I took two long drags to gather my thoughts. “The idea...that someone could actually be in on it, okay? That someone could know what I’m capable of doing, and that they’d still be okay with it. It was this idea, this crazy idea that they could be in the same room with me without freaking out, without being terrified of what I know, what I’m replaceing out about them. That they could not always wonder if I’ve manipulated them. That they might not wonder if they are with me only because I’ve made them do it, wondering if they love me only because I've made them love me...”
It hurt to say it out loud, but it hurt with the truth.
“Lance…” she said, but it was a weak protest. There was nothing else she could say.

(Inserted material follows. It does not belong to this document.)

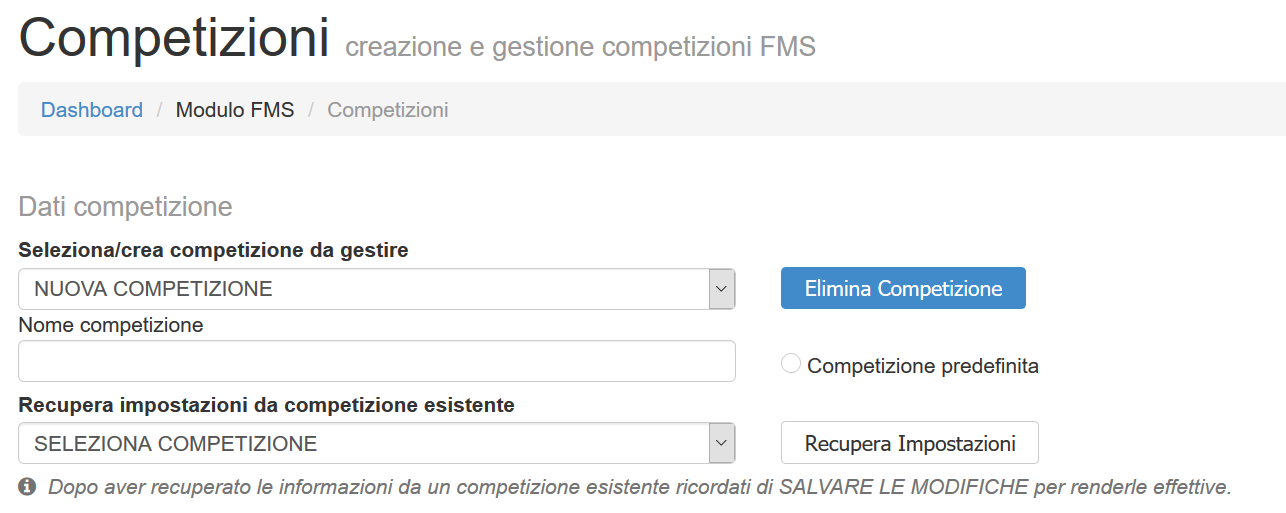Screen dimensions: 1286x513
Task: Click the arrow of the SELEZIONA COMPETIZIONE selector
Action: click(722, 443)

“No,” I said. “It’s not an idea, it's just a dream. At least it is with you. So I’m going to level with you, as a friend, one to one, villain to villain.”
“I’m not a—”
“Shut up,” I said. “Just shut up. You tried to get me killed, and I saved your ass. I rescued your kid, and first you tried to get me rounded up at the surveillance van, and then when I was going to meet you the feds were waiting for me. You have disrespected me, Spider, in a big fucking way! Multiple fucking times! You’ve decided I’m too dangerous to exist. Fine. You are lucky now that I don’t think that you are too dangerous to exist. So this is your last warning, last thing you'll ever hear from me: No more nice guy. I’ve done you two big favors. Count your blessings, and move on. We never have to talk again, I relinquish you from your solemn oath to let me get in your pants, since you never had any intention of it in the first place. You are such a g-g-goddammned l-l-liar!” The stutter always shows up at just the right time to steal my thunder.
“If you have any dee-dee-dee-decency,” I continued, clutching the phone, staring into it, and hoping she could see how pissed off I was and hoping she wasn’t just looking up my nostrils, “You'll have some gratitude. You won’t b-b-bother me again.”
“Lance,” she said, and I flipped the phone over.
“Lance, I’m sorr—” and then I ripped the battery out of the phone and I crushed the phone into a torrent of pieces with my furious smashing foot. The battery went into the water, and the pieces I could scoop into my hands followed it. I wiped away the tears and tried to see through them and found something I could kick that wouldn't break my foot and I knocked it over.
I haven’t owned a fucking phone since, and I hate her for it. But I’d be lying if I said I don’t miss her wit, and her banter. I still hear it in my head sometimes, almost like it's my conscience.
I left the waterfront, and a few streets later I had someone pulling over to let me in. I went a short distance to a convenience store to go take a pee, and then hopped a ride with someone else just because I was paranoid and wanted to throw any residual surveillance off the scent. I got out of town. There was still one little member of the Sinful Six left standing, and we had breakfast plans.